Items from a dataset:
=-=-=-=-=

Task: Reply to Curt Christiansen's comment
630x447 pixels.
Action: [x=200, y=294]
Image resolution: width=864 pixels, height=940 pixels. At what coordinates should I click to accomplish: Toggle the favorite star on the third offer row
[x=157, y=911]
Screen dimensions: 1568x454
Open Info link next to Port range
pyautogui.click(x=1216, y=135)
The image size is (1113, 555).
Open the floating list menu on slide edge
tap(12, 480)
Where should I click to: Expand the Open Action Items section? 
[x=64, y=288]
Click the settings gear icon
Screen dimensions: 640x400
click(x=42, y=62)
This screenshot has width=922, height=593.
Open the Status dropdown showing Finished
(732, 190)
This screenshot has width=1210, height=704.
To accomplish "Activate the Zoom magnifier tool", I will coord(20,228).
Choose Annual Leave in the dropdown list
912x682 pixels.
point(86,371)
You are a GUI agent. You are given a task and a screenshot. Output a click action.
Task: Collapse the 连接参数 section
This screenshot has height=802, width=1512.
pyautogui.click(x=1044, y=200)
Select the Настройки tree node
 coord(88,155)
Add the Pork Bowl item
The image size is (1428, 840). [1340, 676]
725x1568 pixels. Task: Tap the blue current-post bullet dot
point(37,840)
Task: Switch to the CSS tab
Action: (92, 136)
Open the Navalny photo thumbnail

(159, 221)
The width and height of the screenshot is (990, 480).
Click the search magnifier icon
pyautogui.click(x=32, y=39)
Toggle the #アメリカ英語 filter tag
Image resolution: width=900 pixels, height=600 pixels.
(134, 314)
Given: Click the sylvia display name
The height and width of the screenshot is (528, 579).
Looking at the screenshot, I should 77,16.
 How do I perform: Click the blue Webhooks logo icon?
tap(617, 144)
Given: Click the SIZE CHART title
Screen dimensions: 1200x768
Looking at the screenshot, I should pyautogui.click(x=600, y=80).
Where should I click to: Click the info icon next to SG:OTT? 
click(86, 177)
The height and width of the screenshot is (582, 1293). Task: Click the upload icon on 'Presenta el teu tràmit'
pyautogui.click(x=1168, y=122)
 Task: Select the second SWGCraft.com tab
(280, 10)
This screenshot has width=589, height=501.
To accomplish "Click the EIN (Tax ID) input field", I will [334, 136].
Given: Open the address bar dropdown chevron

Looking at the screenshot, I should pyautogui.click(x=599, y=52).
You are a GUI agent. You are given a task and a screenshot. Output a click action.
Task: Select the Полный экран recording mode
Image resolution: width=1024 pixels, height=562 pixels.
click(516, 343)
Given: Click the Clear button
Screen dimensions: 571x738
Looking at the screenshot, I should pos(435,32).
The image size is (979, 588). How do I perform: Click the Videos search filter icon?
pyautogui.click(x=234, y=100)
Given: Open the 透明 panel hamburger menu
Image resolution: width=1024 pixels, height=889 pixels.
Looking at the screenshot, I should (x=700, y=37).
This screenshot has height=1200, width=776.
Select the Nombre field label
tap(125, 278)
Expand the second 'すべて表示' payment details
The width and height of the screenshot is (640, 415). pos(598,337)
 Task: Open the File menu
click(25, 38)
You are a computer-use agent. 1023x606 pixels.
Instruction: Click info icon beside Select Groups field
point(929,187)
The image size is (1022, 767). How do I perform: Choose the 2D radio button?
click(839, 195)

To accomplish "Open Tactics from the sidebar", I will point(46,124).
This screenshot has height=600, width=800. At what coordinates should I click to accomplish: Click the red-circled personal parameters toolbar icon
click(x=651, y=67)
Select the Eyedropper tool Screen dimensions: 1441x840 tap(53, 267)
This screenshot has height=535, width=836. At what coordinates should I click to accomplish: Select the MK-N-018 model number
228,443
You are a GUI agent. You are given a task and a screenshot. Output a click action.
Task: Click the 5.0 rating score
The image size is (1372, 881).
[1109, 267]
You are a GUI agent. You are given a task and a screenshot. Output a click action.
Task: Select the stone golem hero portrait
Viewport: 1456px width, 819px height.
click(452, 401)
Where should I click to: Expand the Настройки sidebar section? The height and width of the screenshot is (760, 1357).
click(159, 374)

=-=-=-=-=

**Assigned task**.
Write the records out again. Keep every line exactly as it is.

**Answer box**.
Task: Reply to Curt Christiansen's comment
630x447 pixels.
Action: [x=200, y=294]
Image resolution: width=864 pixels, height=940 pixels. At what coordinates should I click to accomplish: Toggle the favorite star on the third offer row
[x=157, y=911]
Screen dimensions: 1568x454
Open Info link next to Port range
pyautogui.click(x=1216, y=135)
The image size is (1113, 555).
Open the floating list menu on slide edge
tap(12, 480)
Where should I click to: Expand the Open Action Items section? 
[x=64, y=288]
Click the settings gear icon
Screen dimensions: 640x400
click(x=42, y=62)
This screenshot has width=922, height=593.
Open the Status dropdown showing Finished
(732, 190)
This screenshot has width=1210, height=704.
To accomplish "Activate the Zoom magnifier tool", I will coord(20,228).
Choose Annual Leave in the dropdown list
912x682 pixels.
point(86,371)
You are a GUI agent. You are given a task and a screenshot. Output a click action.
Task: Collapse the 连接参数 section
This screenshot has height=802, width=1512.
pyautogui.click(x=1044, y=200)
Select the Настройки tree node
 coord(88,155)
Add the Pork Bowl item
The image size is (1428, 840). [1340, 676]
725x1568 pixels. Task: Tap the blue current-post bullet dot
point(37,840)
Task: Switch to the CSS tab
Action: (92, 136)
Open the Navalny photo thumbnail

(159, 221)
The width and height of the screenshot is (990, 480).
Click the search magnifier icon
pyautogui.click(x=32, y=39)
Toggle the #アメリカ英語 filter tag
Image resolution: width=900 pixels, height=600 pixels.
(134, 314)
Given: Click the sylvia display name
The height and width of the screenshot is (528, 579).
Looking at the screenshot, I should 77,16.
 How do I perform: Click the blue Webhooks logo icon?
tap(617, 144)
Given: Click the SIZE CHART title
Screen dimensions: 1200x768
Looking at the screenshot, I should pyautogui.click(x=600, y=80).
Where should I click to: Click the info icon next to SG:OTT? 
click(86, 177)
The height and width of the screenshot is (582, 1293). Task: Click the upload icon on 'Presenta el teu tràmit'
pyautogui.click(x=1168, y=122)
 Task: Select the second SWGCraft.com tab
(280, 10)
This screenshot has width=589, height=501.
To accomplish "Click the EIN (Tax ID) input field", I will [334, 136].
Given: Open the address bar dropdown chevron

Looking at the screenshot, I should pyautogui.click(x=599, y=52).
You are a GUI agent. You are given a task and a screenshot. Output a click action.
Task: Select the Полный экран recording mode
Image resolution: width=1024 pixels, height=562 pixels.
click(516, 343)
Given: Click the Clear button
Screen dimensions: 571x738
Looking at the screenshot, I should pos(435,32).
The image size is (979, 588). How do I perform: Click the Videos search filter icon?
pyautogui.click(x=234, y=100)
Given: Open the 透明 panel hamburger menu
Image resolution: width=1024 pixels, height=889 pixels.
Looking at the screenshot, I should (x=700, y=37).
This screenshot has height=1200, width=776.
Select the Nombre field label
tap(125, 278)
Expand the second 'すべて表示' payment details
The width and height of the screenshot is (640, 415). pos(598,337)
 Task: Open the File menu
click(25, 38)
You are a computer-use agent. 1023x606 pixels.
Instruction: Click info icon beside Select Groups field
point(929,187)
The image size is (1022, 767). How do I perform: Choose the 2D radio button?
click(839, 195)

To accomplish "Open Tactics from the sidebar", I will point(46,124).
This screenshot has height=600, width=800. At what coordinates should I click to accomplish: Click the red-circled personal parameters toolbar icon
click(x=651, y=67)
Select the Eyedropper tool Screen dimensions: 1441x840 tap(53, 267)
This screenshot has height=535, width=836. At what coordinates should I click to accomplish: Select the MK-N-018 model number
228,443
You are a GUI agent. You are given a task and a screenshot. Output a click action.
Task: Click the 5.0 rating score
The image size is (1372, 881).
[1109, 267]
You are a GUI agent. You are given a task and a screenshot. Output a click action.
Task: Select the stone golem hero portrait
Viewport: 1456px width, 819px height.
click(452, 401)
Where should I click to: Expand the Настройки sidebar section? The height and width of the screenshot is (760, 1357).
click(159, 374)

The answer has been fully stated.